At Once Vague and Unavoidable: Modernities 1945—1989
Opening Time: November 2, 2018 / 4PM
Exhibition Dates: November 2—November 25
Produced by: Oral History Initiative and Lumbardhi Foundation
Exhibition Team: Aurela Kadriu, Ares Shporta, Chester Eng, Drenushë Morina, Donjetë Berisha, Edi Gashi, Edis Galushi, Elmedina Arapi, Fitore Rexhepi, Kushtrim Thaqi and Nëntore Rexhepi
Graphic Design: Nita Salihu Hoxha
Curatorial Advisor & Project coordinators: Paz Ponce Pérez-Bustamante & Erëmirë Krasniqi
Initiated by: Kosovo Oral History Initiative / Urban Memoryscapes Project
The second half of the 20th century in Kosovo was known for radical cultural changes, marked by many new beginnings; identitarian and otherwise. The modern cities were created, enhanced by modernist architecture, large-scale urbanization and World War Two monuments. This period of rapid transformations also celebrated intellectual, cultural and industrial growth, known as the “golden age.” This era of great prosperity did not last long. However, it still remains at the core of Kosovo’s institutional memory.
The exhibition At Once Vague and Unavoidable: Modernities 1945—1989 takes an interdisciplinary approach: conducting oral history interviews; collecting and archiving visual sources; and exploring exhibition strategies in representing social, cultural and economic history in Prizren. Localizing modernization processes and opening up socialist heritage for multiperspectival readings, the exhibition explores culture and work from workers’ perspectives, thereby preserving historical complexities and avoiding simplified representations of the socialist past.

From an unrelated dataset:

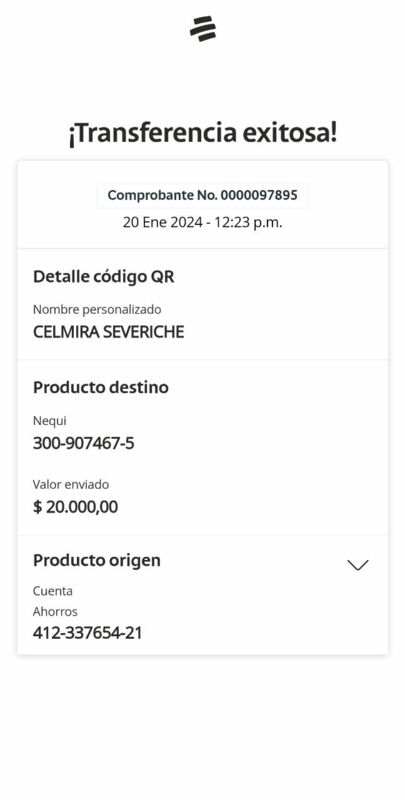
Task: Select the Comprobante No. 0000097895 badge
Action: (x=202, y=195)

The exhibition draws from the research conducted during Prizren Urban Memoryscapes, an eight-month project established as an educational platform to equip ten participants with tools to research cultural and economic heritage. Participants interactively worked with collected sources to create a digital archive, an exhibition, a publication, and most importantly, knowledge about their community. All the while, they learned about a period critical to the formation of the cultural and urban identity of the city of Prizren.

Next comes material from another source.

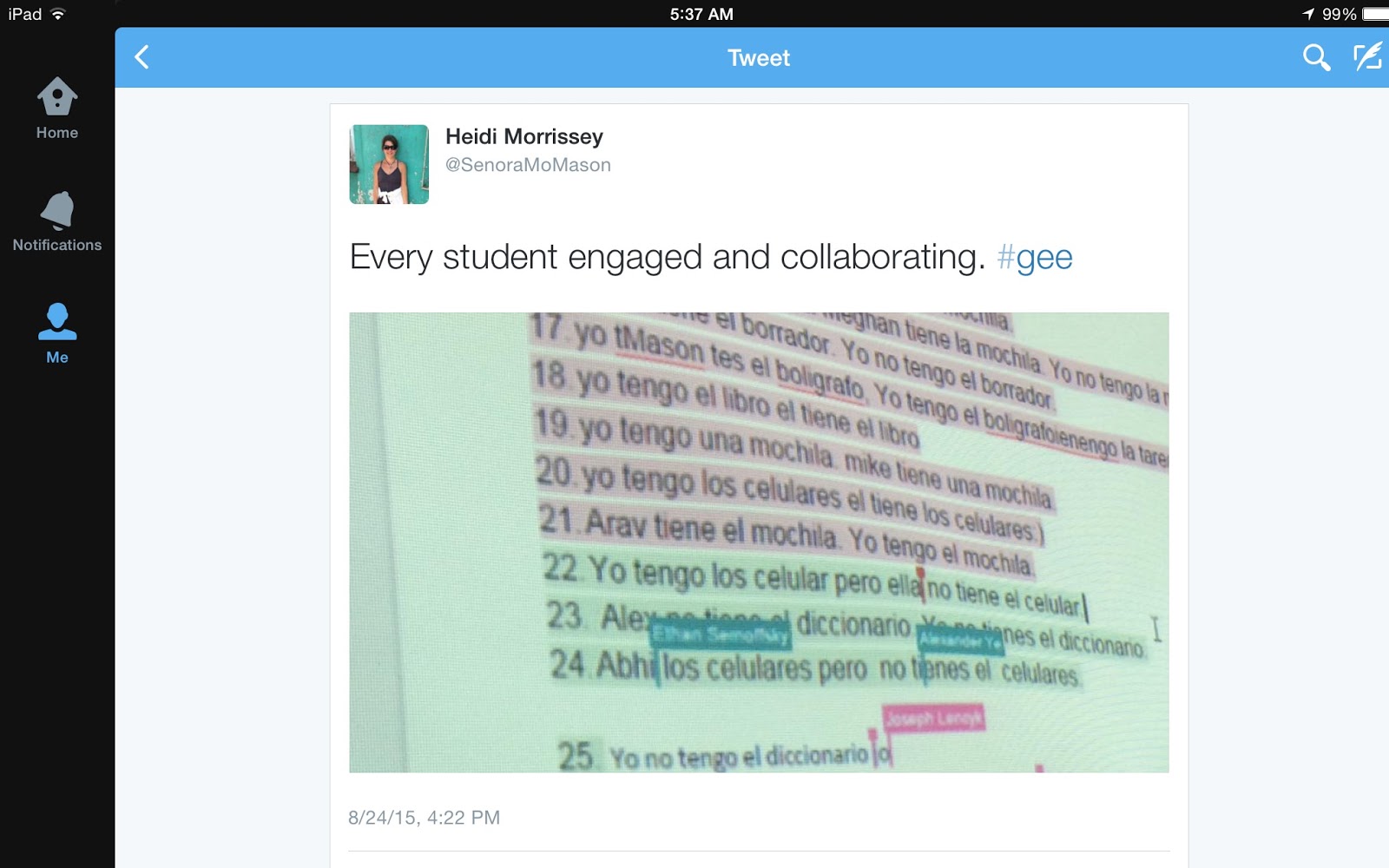Compose a new tweet with quill icon
The height and width of the screenshot is (868, 1389).
pos(1368,57)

The project was conceived through a partnership between Lumbardhi Foundation and Oral History Initiative in collaboration with the French and German Embassies. Launched with an open call for participants in March 2018, Prizren Urban Memoryscapes comprised trainings in oral history methodology, digital archiving, and curating contemporary history. Afterward, research findings were contextualized in a series of workshops and meetings, during which the exhibition took its final form.
Prizren Urban Memoryscapes is supported by the Franco-German Cultural Fund, the French Embassy, the German Embassy and the Municipality of Prizren.